Dataset excerpts:

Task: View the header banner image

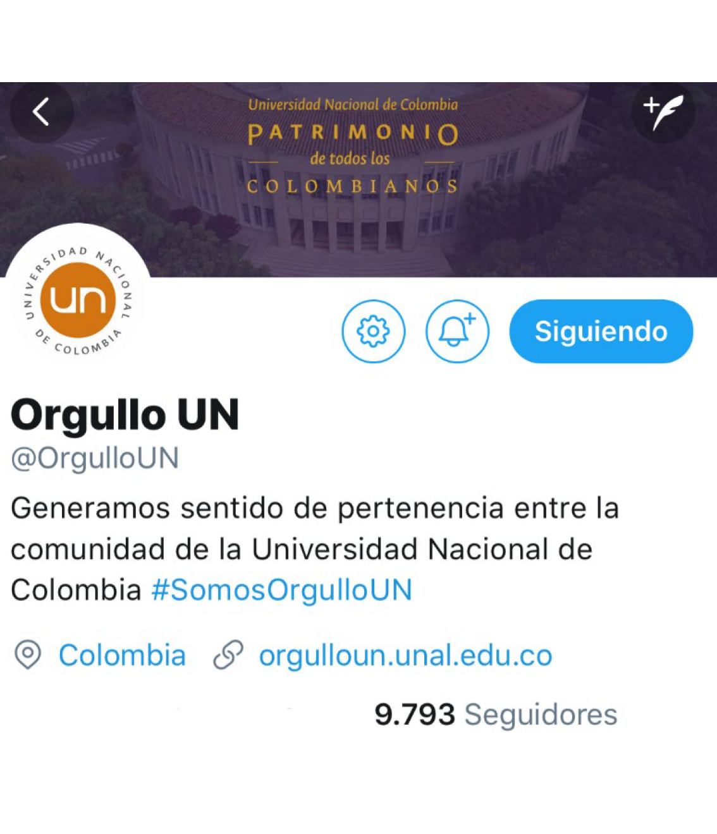Action: [359, 179]
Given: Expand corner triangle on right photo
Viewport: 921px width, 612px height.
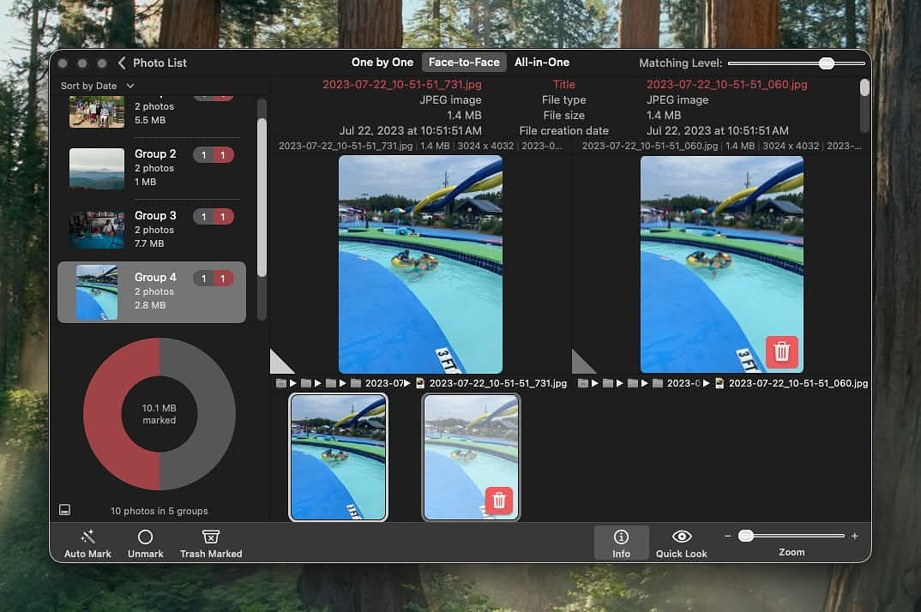Looking at the screenshot, I should 581,363.
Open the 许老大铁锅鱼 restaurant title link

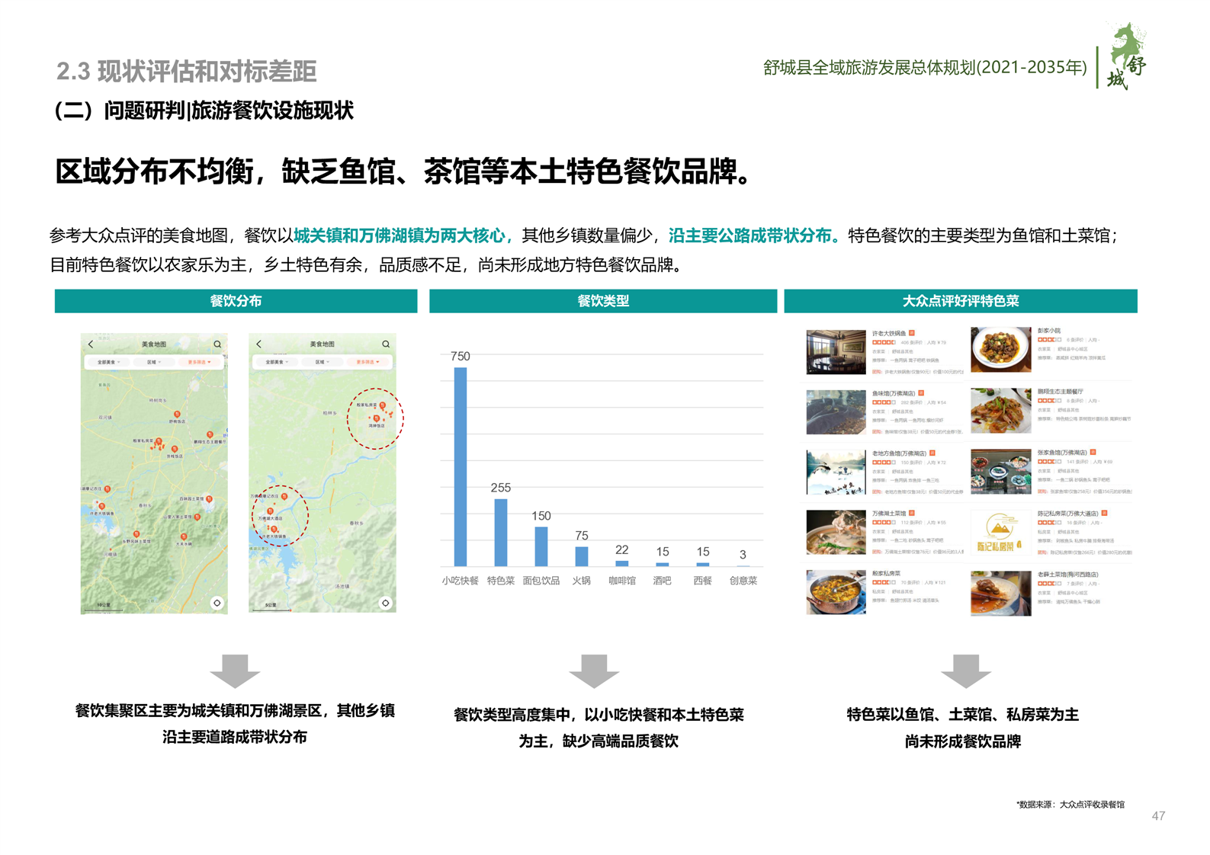tap(889, 333)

Problem to solve: The reply should reproduce every entry above word for word and contain no pictures.

Response:
Task: View the header banner image

Action: [359, 179]
Given: Expand corner triangle on right photo
Viewport: 921px width, 612px height.
Looking at the screenshot, I should 581,363.
Open the 许老大铁锅鱼 restaurant title link

tap(889, 333)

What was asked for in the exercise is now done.